- Kutipan -
================
ISSN 2477-1686
Vol. 11 No. 37 Juli 2025
Psikologi Kolonial: Jejak Pemikiran Sebelum Lahirnya Ilmu Psikologi Modern di Indonesia
Oleh:
Eunike Sri Tyas Suci
Fakultas Psikologi, Universitas Katolik Indonesia Atma Jaya
Sebagaimana telah diketahui bersama, tokoh-tokoh senior psikologi umumnya menyatakan bahwa Prof. Slamet Iman Santoso adalah yang pertama kali mengembangkan ilmu psikologi di Indonesia sehingga disebut sebagai Bapak Psikologi Indonesia. Mungkin narasi yang lebih tepat adalah beliau merupakan orang Indonesia pertama yang mengembangkan ilmu dan pendidikan psikologi [Barat] di Indonesia.
Ilmu psikologi yang berwawasan Barat itu sendiri telah diperkenalkan di tanah air jauh sebelum kemerdekaan Indonesia, yaitu setelah Politik Etis dicanangkan. Pada tahun 1901 Ratu Belanda Wilhelmina meluncurkan kebijakan Politik Etis atau Politik Balas Budi, dimana pemerintah kolonial Belanda mempunyai tanggung jawab moral untuk meningkatkan kesejahteraan rakyat Bumi Putera.[1] Tidak lama kemudian berkunjunglah tiga psikiater Eropa ke tanah Jawa. Yang pertama adalah Emil Kraeplin pada tahun 1904, kemudian Travaglino dan van Loon pada tahun 1929. Kisah ketiganya akan dipaparkan lebih lanjut dalam tulisan ini.
================
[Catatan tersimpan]
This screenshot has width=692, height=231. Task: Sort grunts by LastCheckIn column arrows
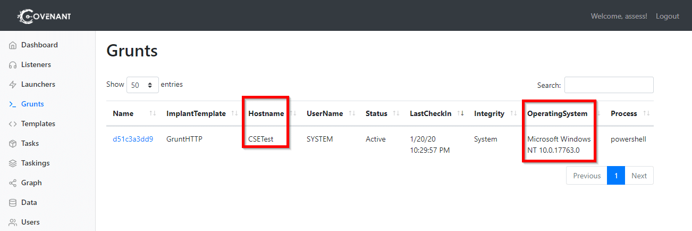pos(461,113)
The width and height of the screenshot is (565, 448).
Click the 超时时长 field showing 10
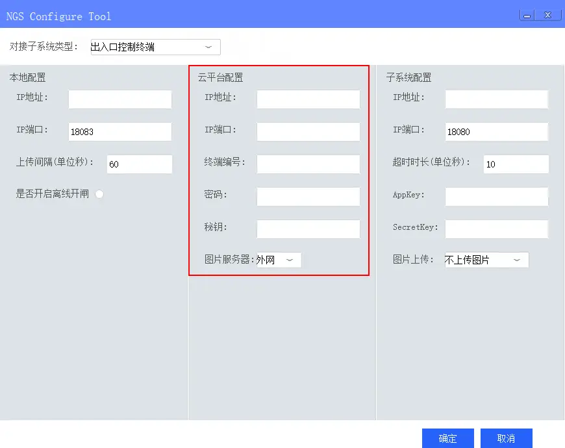coord(516,164)
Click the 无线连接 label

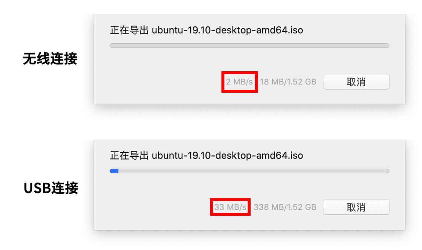pyautogui.click(x=50, y=59)
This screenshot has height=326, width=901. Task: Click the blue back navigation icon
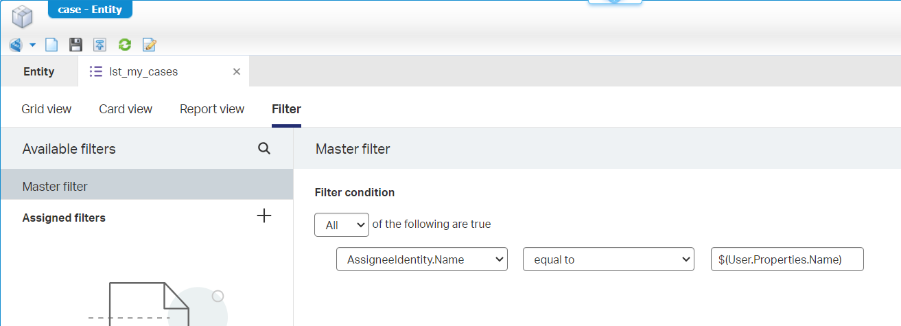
================
- Tugas -
Menurut kutipan tentang psikologi kolonial, pada tahun berapa Emil Kraeplin berkunjung ke tanah Jawa?

- Jawaban tertulis -
Pada tahun 1904.